- _Task details_: The stretch from the line with "2009 (708, 749)" through the line with "16. ročník – 2026 (1152, 1303)" in the records below: write it out exactly, and nothing else.

[Stored records]
--------------------

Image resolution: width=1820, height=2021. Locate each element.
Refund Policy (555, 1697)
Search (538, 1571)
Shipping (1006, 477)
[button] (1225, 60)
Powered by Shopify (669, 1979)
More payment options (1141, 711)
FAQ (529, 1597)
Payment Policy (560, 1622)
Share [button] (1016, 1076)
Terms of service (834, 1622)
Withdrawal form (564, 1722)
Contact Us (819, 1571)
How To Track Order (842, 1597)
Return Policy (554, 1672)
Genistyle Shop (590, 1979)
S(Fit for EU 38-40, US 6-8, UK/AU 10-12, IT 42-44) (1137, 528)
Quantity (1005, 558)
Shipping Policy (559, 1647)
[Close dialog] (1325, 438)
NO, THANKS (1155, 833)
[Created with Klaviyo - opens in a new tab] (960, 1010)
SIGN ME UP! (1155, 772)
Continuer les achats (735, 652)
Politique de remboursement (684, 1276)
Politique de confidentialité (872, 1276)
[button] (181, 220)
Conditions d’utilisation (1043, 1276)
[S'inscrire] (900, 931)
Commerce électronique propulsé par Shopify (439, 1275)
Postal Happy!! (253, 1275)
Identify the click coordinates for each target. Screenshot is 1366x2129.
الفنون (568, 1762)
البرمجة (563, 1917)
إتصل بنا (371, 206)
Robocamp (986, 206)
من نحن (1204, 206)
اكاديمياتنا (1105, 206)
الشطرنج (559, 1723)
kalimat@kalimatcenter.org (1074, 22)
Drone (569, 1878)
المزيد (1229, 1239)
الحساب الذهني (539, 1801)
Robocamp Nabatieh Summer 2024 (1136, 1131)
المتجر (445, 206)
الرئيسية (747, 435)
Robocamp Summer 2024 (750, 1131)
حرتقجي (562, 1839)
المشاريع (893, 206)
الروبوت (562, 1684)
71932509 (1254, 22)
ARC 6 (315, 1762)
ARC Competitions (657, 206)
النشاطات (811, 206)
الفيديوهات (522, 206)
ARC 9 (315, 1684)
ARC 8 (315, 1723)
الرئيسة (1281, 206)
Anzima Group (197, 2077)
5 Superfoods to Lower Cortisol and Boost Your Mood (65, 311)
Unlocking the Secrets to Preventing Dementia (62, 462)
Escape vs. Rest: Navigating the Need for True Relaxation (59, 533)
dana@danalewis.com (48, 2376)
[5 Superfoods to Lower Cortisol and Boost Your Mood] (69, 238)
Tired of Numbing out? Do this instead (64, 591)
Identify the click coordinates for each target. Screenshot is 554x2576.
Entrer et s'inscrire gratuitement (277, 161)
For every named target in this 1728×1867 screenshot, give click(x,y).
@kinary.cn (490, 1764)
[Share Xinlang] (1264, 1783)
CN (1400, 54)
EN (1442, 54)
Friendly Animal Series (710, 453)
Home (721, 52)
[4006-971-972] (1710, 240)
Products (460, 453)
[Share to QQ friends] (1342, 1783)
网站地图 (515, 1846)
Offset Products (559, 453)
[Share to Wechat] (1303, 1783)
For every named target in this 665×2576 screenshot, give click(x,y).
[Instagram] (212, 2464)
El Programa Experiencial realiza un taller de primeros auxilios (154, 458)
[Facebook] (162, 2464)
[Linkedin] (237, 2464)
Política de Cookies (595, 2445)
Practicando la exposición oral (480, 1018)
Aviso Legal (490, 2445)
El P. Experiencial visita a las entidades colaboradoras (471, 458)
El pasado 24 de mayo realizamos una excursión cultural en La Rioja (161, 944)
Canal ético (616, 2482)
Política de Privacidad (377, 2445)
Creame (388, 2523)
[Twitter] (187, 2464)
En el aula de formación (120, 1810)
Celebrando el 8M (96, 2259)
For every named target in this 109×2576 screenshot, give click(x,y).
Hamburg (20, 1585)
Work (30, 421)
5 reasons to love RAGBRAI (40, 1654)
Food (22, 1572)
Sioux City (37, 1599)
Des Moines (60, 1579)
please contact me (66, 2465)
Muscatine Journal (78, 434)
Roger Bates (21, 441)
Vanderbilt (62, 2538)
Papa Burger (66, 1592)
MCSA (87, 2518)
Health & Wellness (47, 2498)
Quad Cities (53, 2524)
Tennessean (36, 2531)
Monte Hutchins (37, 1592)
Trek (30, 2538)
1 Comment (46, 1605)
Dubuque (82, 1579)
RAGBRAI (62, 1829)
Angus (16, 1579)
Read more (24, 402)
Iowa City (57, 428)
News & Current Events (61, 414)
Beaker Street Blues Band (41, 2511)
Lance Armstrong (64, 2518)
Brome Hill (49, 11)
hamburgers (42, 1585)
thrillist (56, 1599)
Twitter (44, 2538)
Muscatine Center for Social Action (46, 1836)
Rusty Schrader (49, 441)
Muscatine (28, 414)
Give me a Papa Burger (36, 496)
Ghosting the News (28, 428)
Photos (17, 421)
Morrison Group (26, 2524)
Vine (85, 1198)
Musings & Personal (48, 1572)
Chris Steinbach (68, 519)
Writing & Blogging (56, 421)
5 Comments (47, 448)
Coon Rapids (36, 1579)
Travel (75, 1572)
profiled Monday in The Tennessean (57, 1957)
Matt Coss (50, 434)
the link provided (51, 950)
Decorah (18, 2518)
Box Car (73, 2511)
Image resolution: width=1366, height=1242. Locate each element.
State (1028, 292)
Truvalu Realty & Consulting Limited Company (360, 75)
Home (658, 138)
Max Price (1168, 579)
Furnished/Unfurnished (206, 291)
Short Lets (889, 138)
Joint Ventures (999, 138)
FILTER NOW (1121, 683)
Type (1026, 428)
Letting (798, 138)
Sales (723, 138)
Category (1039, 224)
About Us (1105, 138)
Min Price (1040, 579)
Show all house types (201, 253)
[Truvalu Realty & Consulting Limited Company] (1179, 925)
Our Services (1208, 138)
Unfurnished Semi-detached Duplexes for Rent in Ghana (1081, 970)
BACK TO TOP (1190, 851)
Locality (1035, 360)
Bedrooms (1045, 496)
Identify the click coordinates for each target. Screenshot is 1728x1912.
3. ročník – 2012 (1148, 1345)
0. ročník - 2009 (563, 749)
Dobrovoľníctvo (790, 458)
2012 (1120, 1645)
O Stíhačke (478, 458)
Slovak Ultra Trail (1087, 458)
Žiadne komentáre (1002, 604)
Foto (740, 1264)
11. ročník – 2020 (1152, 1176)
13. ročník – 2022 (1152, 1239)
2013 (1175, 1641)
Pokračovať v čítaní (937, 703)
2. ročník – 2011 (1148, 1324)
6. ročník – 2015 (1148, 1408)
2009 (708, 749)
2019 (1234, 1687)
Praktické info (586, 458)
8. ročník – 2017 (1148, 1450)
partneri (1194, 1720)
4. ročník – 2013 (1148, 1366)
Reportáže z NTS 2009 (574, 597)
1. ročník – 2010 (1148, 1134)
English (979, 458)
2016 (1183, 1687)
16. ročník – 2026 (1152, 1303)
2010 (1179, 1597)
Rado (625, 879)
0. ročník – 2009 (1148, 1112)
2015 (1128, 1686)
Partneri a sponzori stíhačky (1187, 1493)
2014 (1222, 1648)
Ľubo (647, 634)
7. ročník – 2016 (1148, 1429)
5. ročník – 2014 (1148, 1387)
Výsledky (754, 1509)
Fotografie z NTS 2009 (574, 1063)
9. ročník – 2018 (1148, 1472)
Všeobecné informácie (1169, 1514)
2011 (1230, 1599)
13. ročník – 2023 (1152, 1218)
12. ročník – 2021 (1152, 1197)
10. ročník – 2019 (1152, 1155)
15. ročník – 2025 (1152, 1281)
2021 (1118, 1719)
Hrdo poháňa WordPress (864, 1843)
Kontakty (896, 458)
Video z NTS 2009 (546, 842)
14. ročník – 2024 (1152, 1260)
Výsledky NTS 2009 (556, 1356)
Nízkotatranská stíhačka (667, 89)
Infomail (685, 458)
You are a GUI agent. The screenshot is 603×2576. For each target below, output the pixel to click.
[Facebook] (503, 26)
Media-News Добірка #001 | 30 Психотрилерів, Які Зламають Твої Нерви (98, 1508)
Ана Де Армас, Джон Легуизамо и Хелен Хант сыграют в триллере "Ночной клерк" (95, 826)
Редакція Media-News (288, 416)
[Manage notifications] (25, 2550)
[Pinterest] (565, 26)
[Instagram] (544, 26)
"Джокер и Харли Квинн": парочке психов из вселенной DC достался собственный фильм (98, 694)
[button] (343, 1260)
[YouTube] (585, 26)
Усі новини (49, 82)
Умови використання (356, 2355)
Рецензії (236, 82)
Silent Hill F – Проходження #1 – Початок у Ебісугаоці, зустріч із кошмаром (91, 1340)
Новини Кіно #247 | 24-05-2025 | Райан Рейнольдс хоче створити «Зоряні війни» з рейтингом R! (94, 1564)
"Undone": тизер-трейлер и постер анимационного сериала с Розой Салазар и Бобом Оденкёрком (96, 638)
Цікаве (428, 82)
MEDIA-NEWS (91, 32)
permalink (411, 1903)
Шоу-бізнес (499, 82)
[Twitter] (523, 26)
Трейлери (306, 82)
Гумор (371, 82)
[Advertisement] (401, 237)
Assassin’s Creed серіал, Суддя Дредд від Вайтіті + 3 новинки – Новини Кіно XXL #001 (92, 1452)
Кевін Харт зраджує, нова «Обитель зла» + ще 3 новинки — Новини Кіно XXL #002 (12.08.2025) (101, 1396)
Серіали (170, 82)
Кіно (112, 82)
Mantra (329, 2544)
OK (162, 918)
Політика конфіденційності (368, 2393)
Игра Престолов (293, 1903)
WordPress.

--------------------

- _Reply_:
2009 (708, 749)
2019 (1234, 1687)
Praktické info (586, 458)
8. ročník – 2017 (1148, 1450)
partneri (1194, 1720)
4. ročník – 2013 (1148, 1366)
Reportáže z NTS 2009 (574, 597)
1. ročník – 2010 (1148, 1134)
English (979, 458)
2016 (1183, 1687)
16. ročník – 2026 (1152, 1303)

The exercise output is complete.